The backend was largely a means to an end, so to save time we went straight to our playbook and made choices based on things we’ve had great success with previously:

This turned out really well, and enabled us to quickly spin up testing and demo environments. The only work required by the language centre was to setup accounts for Heroku, AWS and Google Analytics.

​On the client side we also reached for the playbook, but we were doing a few things we hadn’t tried, so we added a few pages:

  • Apache Cordova - The artist formerly known as Phonegap turned out to be a great choice. By adhering to web standards and using tips and tricks from regular mobile web development we were able to create compelling user experiences and use native APIs for both iOS and Android with very few platform-specific issues. Its command line tooling made it simple to automate too.
  • AngularJS - AngularJS provided a great skeleton to base an app around, its structure fitted well with the screen-centric nature of both platforms.
  • Zurb Foundation - Zurb Foundation was mostly used for its grid system, but its sensible defaults meant the open-source version of the app required minimal styling.
  • Lawnchair - Lawnchair abstracted Local Storage, allowing us to interact with the offline content without playing around with low level concerns.
  • Angulartics - Angulartics gave us for free an idea of what our users were doing. We hooked in custom events for failed searches or incorrect words in games, so we can tweak future dictionary additions or supporting info in the dictionary. Given the app can be used offline, its use is best effort.
  • Middleman - Middleman is our goto static site generator, bundling the Rails asset pipeline with a bunch of useful plugins.

Our web-based approach also provided a couple of unexpected benefits:

  • It made sharing with the team much easier given we were working remotely. A link to a static site on S3 is much easier to share than producing a new build of a packaged app for both platforms.
  • The groups we demoed it to saw opportunities to reuse the application code in different contexts, in particular the smart boards used in classrooms.

Sweet! What does it look like?

That backend is a vanilla active admin experience tailored around their process, so not much to look at. It looks a little like this:

The front-end is designed to be simple and playful, using work from local artists. We tried to pay careful attention to little details which makes the apps feel more native for things like title and tab placement, screen transitions and scrolling behaviour.
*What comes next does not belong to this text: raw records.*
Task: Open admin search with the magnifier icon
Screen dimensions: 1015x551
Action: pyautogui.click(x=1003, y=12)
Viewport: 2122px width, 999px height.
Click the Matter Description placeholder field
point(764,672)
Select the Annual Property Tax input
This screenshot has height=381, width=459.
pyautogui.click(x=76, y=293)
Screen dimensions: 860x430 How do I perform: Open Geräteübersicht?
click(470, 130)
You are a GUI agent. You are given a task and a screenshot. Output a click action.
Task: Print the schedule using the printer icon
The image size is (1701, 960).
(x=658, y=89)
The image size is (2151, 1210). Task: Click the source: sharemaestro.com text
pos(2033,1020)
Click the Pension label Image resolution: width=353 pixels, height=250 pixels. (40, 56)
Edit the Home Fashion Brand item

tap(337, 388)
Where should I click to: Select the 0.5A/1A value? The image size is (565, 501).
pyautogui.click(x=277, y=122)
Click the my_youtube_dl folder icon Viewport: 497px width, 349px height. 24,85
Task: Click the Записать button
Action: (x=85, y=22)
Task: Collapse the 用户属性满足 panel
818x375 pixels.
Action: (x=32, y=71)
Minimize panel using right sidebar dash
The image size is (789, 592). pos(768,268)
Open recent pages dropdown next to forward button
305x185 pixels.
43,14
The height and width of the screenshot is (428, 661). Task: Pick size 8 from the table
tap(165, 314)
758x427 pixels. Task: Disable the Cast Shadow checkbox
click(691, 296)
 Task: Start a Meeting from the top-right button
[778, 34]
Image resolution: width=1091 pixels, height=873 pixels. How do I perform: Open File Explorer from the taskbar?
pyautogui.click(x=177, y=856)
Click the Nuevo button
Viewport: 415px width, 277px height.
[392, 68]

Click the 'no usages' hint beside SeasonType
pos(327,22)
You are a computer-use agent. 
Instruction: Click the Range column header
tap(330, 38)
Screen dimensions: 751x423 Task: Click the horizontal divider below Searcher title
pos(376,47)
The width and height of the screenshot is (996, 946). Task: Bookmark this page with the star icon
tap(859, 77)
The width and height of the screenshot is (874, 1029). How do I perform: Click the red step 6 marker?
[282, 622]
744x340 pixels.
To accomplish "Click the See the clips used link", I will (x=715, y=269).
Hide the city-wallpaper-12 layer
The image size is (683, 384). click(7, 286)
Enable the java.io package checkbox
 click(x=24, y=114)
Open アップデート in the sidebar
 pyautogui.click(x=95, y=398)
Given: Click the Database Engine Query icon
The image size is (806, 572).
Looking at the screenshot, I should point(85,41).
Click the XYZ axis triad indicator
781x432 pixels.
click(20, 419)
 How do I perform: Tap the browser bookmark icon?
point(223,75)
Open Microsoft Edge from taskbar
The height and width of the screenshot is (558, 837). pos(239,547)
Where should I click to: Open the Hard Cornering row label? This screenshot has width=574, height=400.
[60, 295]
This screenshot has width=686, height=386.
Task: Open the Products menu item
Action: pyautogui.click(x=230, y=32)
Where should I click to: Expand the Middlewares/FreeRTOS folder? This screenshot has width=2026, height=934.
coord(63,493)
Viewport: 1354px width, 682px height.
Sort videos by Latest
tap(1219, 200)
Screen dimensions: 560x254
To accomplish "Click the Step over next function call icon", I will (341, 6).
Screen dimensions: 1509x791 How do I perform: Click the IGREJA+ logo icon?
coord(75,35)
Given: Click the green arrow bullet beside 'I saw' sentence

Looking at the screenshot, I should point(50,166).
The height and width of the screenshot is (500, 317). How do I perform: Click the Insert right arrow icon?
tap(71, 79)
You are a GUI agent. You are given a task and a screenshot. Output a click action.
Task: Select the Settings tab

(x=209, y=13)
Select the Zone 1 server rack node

The front-end looks like this:
 

 

Can I try it? 

Knock your socks off, it's free! It's called Yawuru Ngan-ga. Android owners can get their own copy in Google Play, and Apple owners in the App Store.

You mentioned open-source?

We asked the client to let us make the framework open-source if we contributed some of our own time. We wanted to lower the barrier of entry for the 150 or so indigenous languages left in Australia to a couple of local web developers who can follow the setup instructions and style the app for the community.

The framework is called Jila. No, not the mints. Jila means “waterhole” in Yawuru. Why "waterhole"? Waterholes are places people come together, and we wanted this to be a tool the various communities could get behind, rather than everyone re-inventing the wheel as our discussions informed was happening. 

Can I contribute? 

Soon! The framework has a home on Github. In the next few weeks all the code should be ported across from the Yawuru-specific version. You two Windows Phone users can use this time to work out what would need to happen to support your devices.

What's Next?

​After presenting it at the WANALA conference, we've been approached by a few other communities in Western Australia and the Northern Territory about using it. We've also just been put in touch with someone doing research on endangered languages near the India-Myanmar border.